MIT ACT program coming to South Florida for Art Basel Miami Beach 2016.

Join Laura Knott consulting curator for 2016 on a discussion about Miami Beach and Art Basel. A curator, editor, and author, Laura Knott specializes in work created at the intersections of art and technology. She has had an active art career as well, with presentations of her work at the documenta exhibition, on public television, and in venues ranging from the California desert to a revolving door on the MIT campus.  A graduate of the Center for Advanced Visual Studies at MIT, Laura studied environmental art and performance with Otto Piene and took every film and video course offered at the Media Lab by Ricky Leacock and Glorianna Davenport. Laura was trained as a choreographer. She was the first dance graduate of Duke University, where she also studied political science and international relations. In 1998, she created Worldwide Simultaneous Dance, in which dancers danced at the same time in 11 countries around the world, live streamed. At ACT, Laura is working on projects related to the CAVS 50th anniversary.

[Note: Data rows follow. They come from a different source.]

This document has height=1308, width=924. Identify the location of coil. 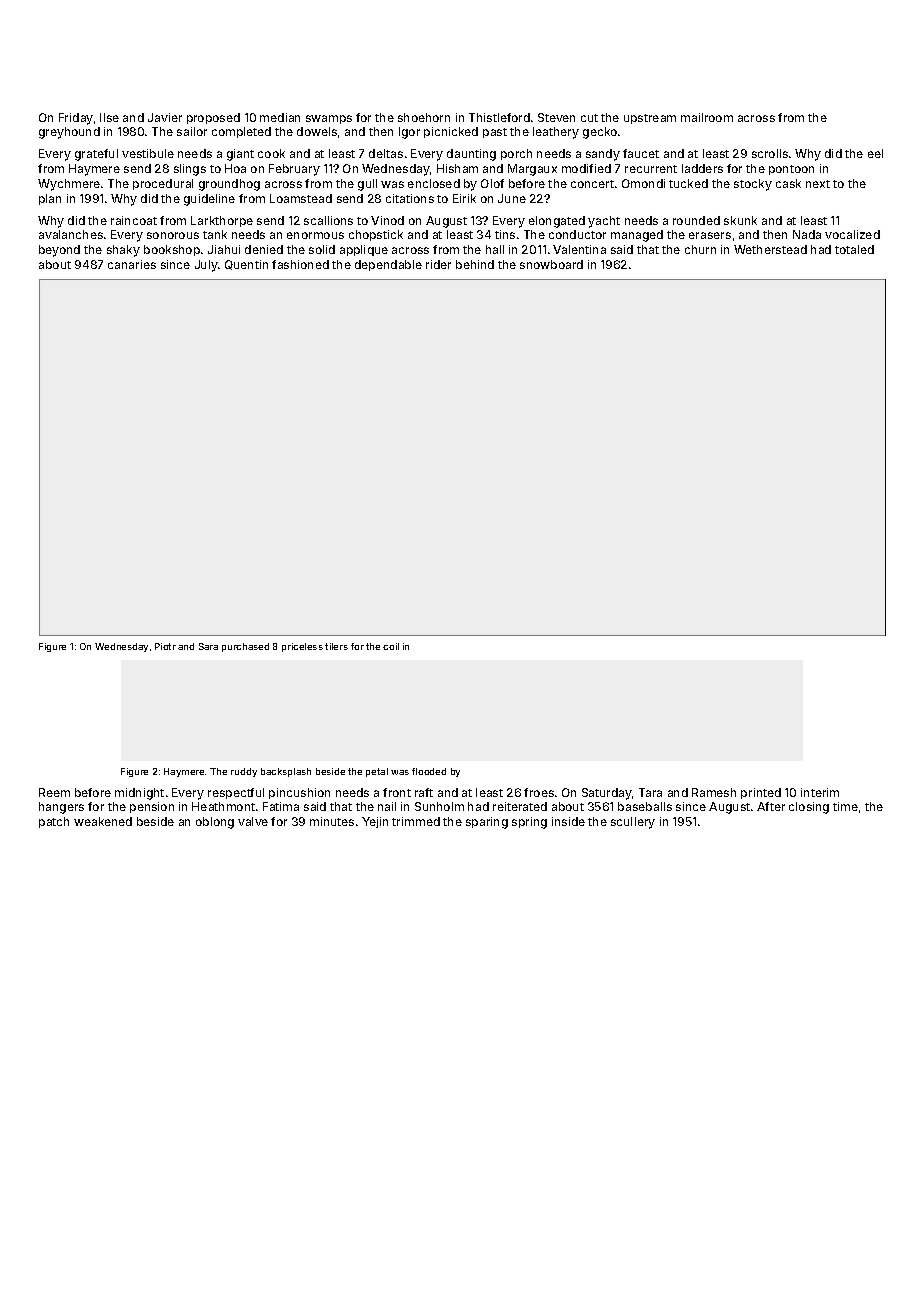
(391, 646).
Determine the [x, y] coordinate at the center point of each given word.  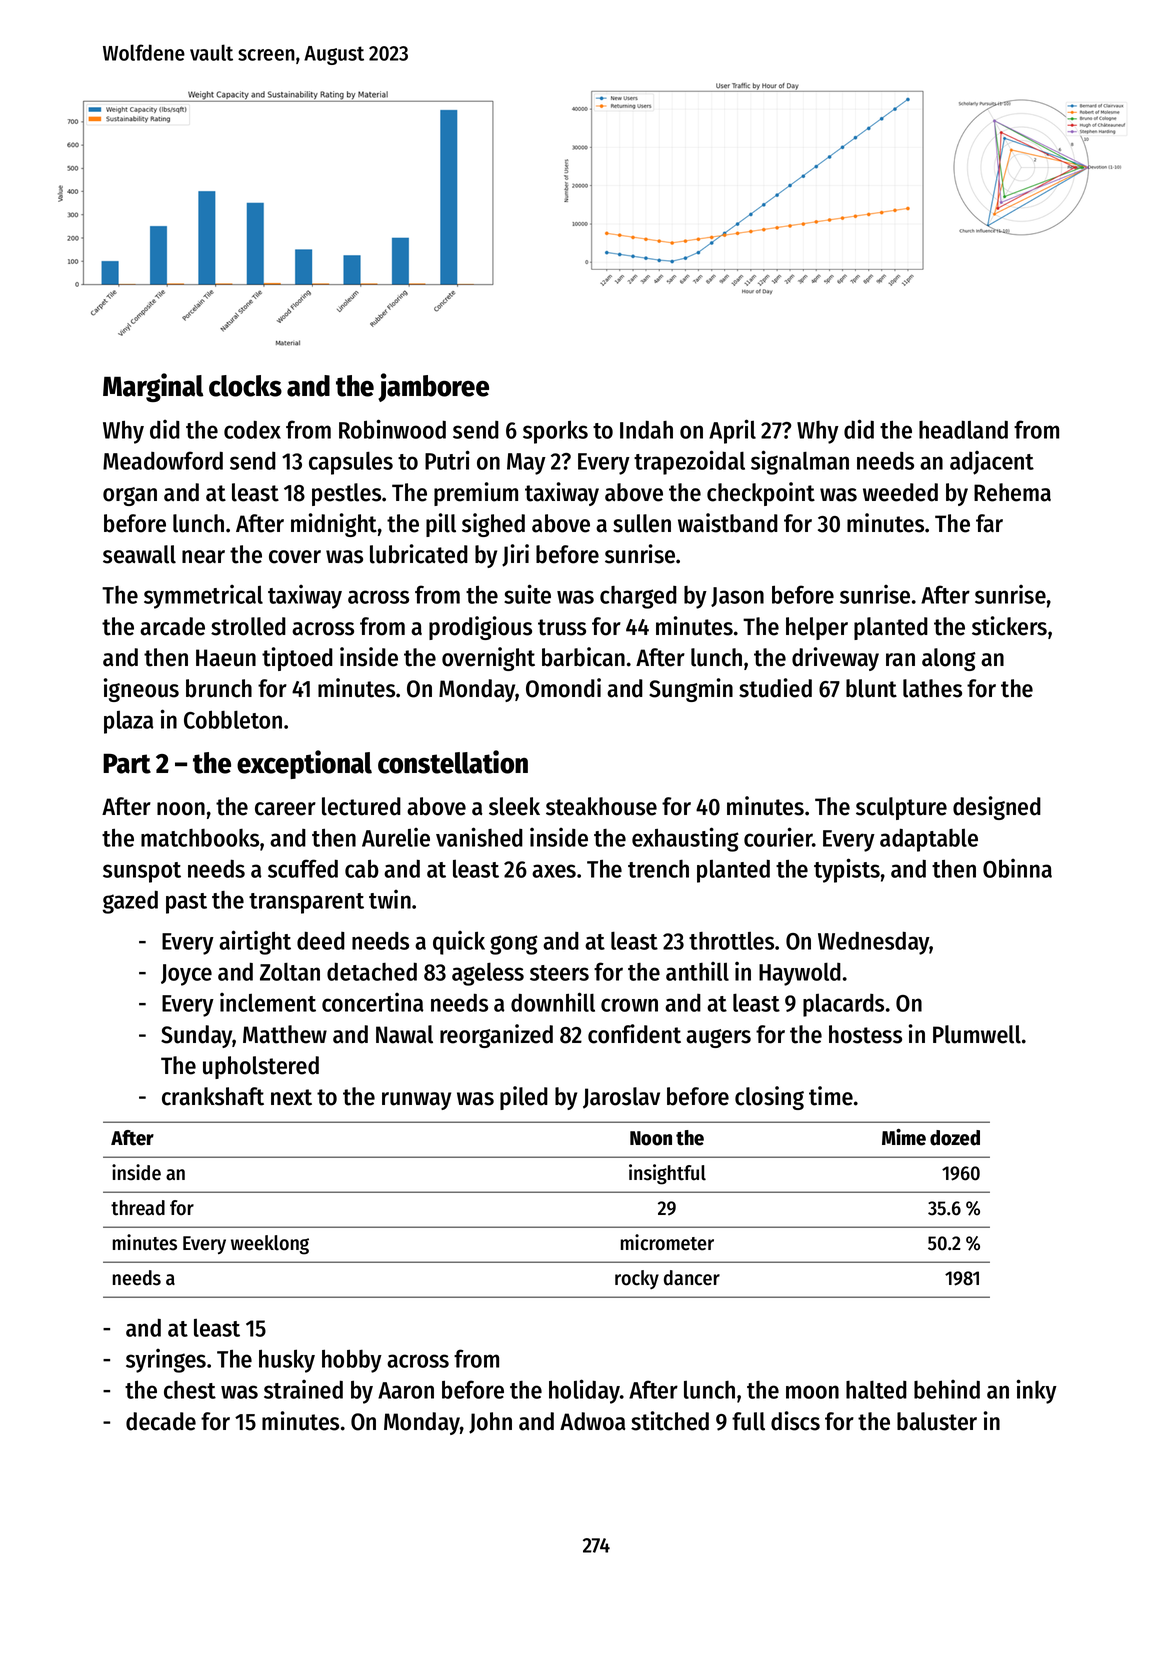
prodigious [480, 628]
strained [303, 1389]
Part [127, 764]
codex [252, 429]
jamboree [433, 387]
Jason [737, 597]
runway [416, 1101]
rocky [637, 1279]
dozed [955, 1138]
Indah [646, 429]
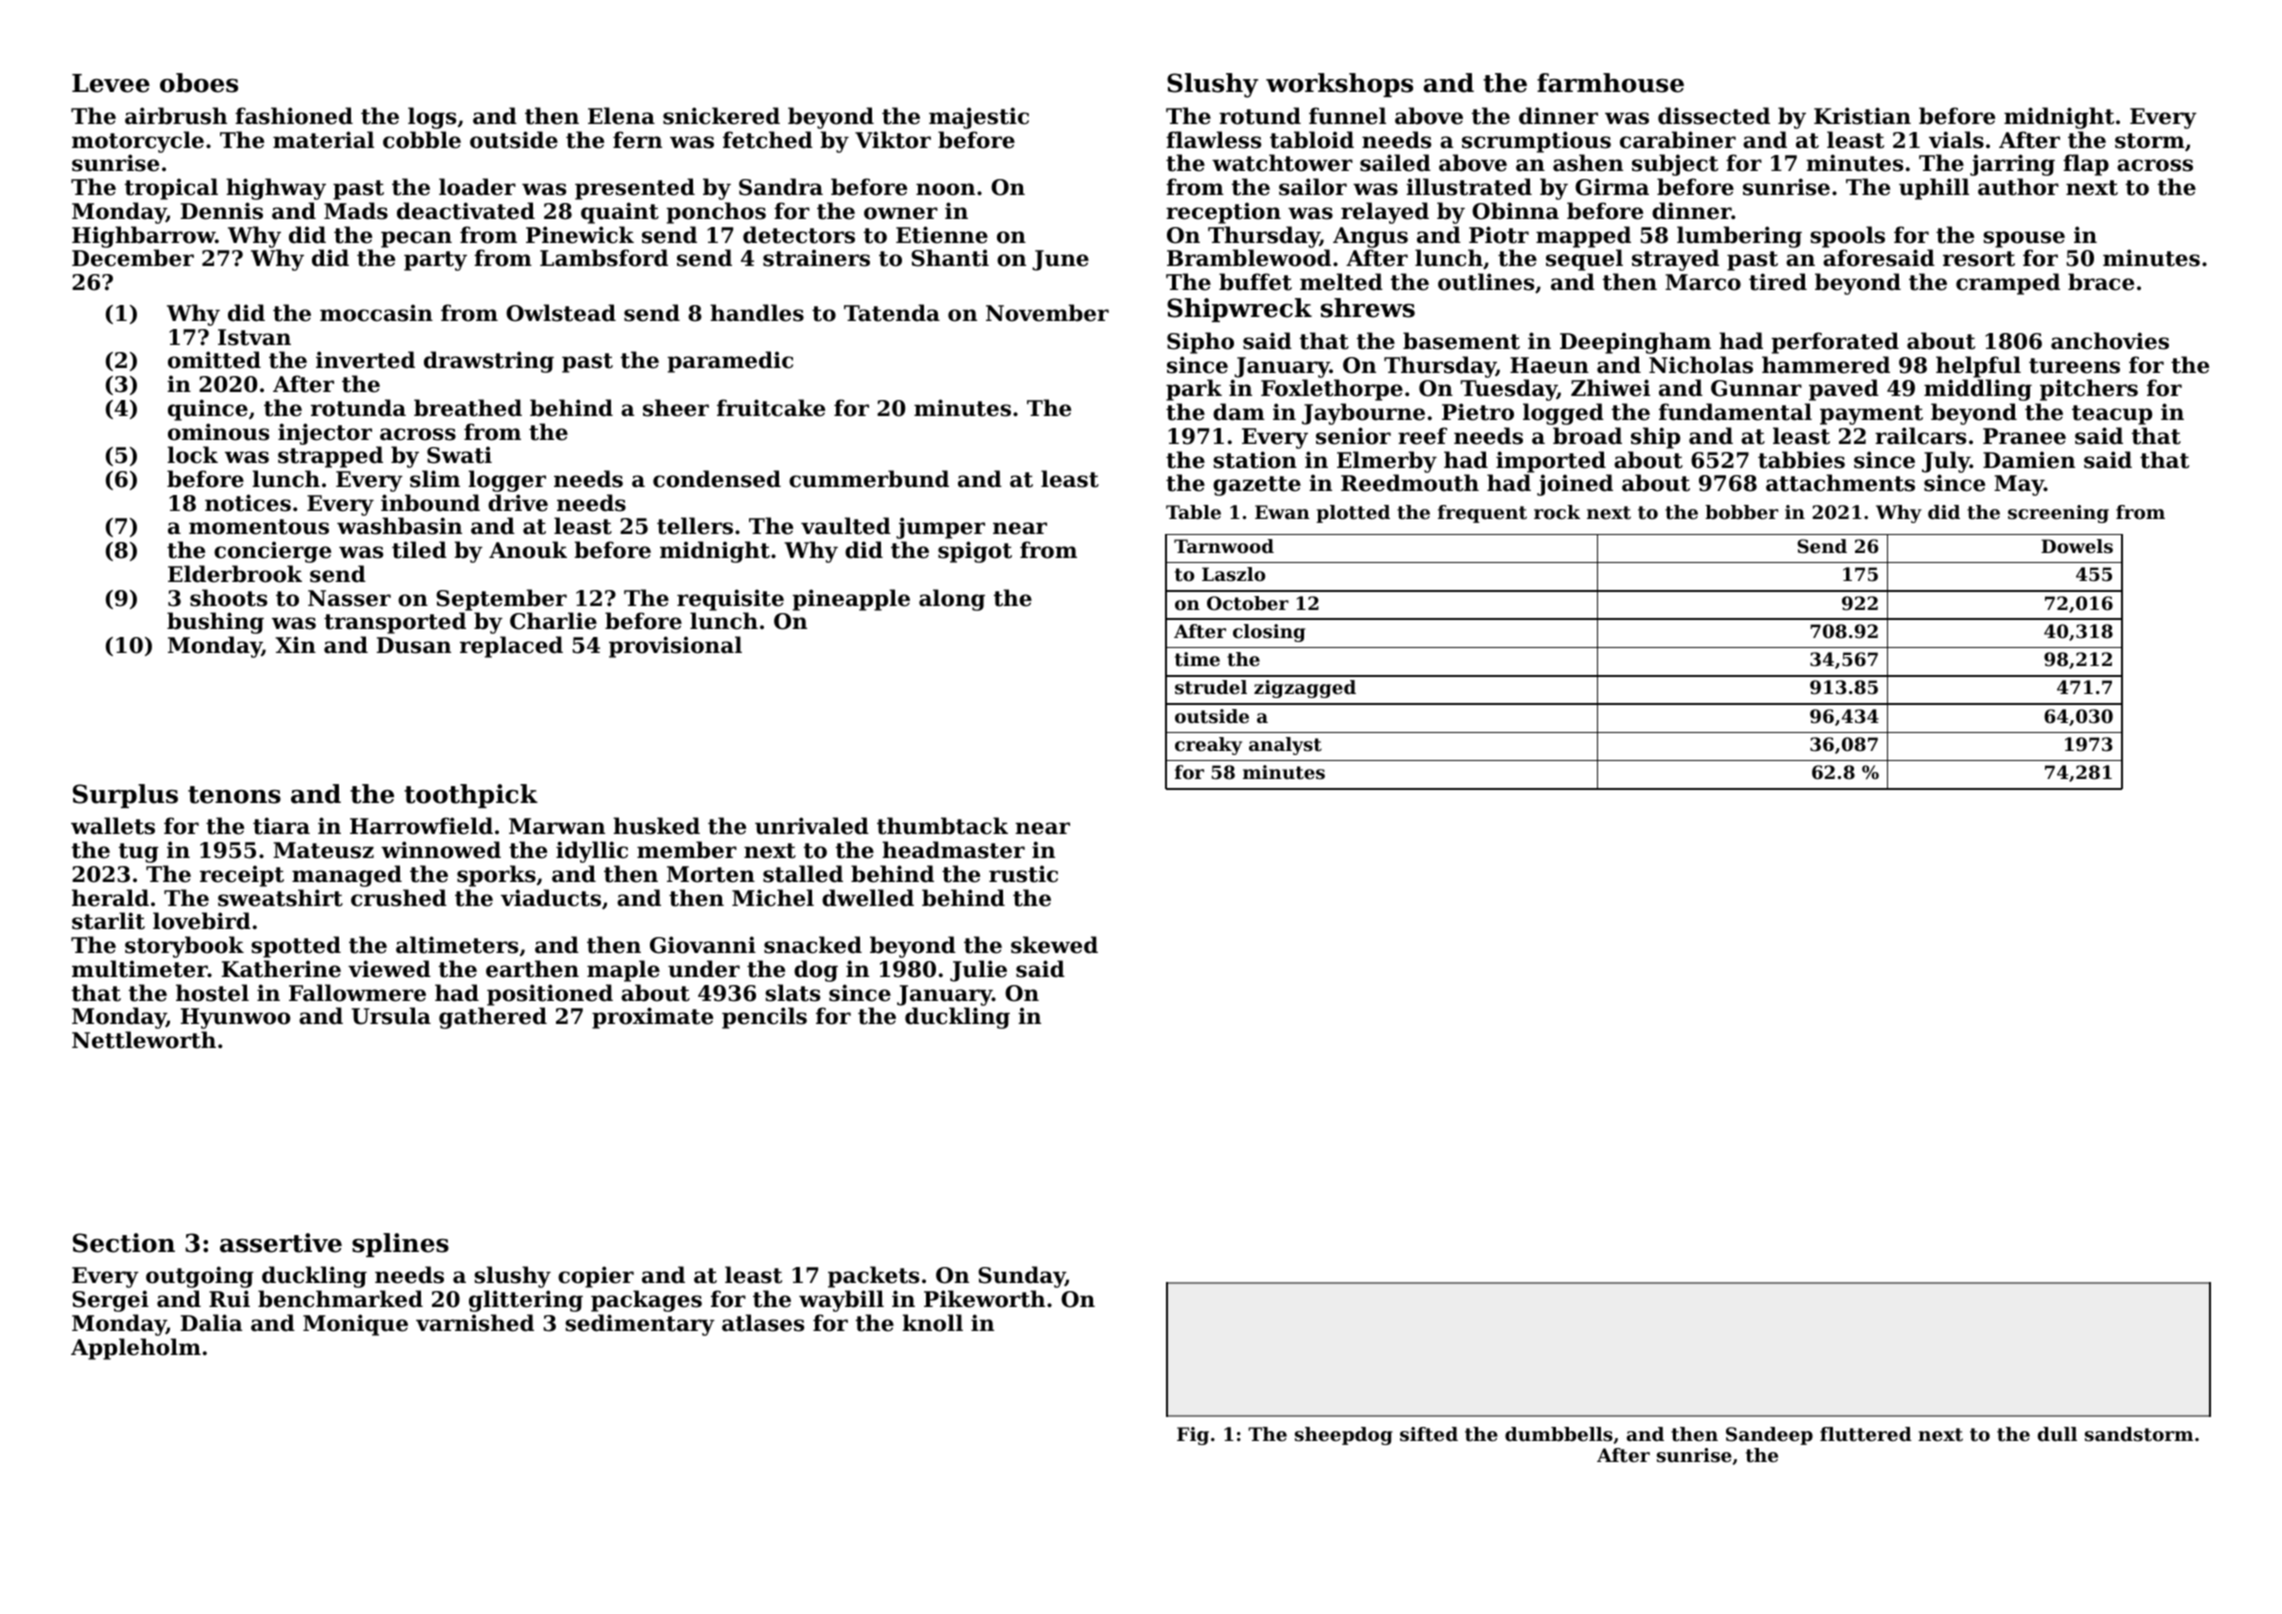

The MIT Program in Art, Culture and Technology (ACT) is an academic program and hub of critical art practice and discourse within the School of Architecture and Planning. ACT is headed by distinguished artist-professors and supported by a dynamic cast of practitioner graduate students and staff, visiting artist-lecturers, affiliates, and guests. Through an integrated approach to pedagogy, hosting, public event programming, and publication, ACT builds a community of artist-thinkers around the exploration of art’s complex conjunctions with culture and technology. It is not an art school in the traditional sense. The program’s mission is to promote leadership in critical artistic practice and deployment, developing art as a vital means of experimenting with new registers of knowledge and new modes of valuation and expression; and to continually question what an artistic research and learning environment can be and do.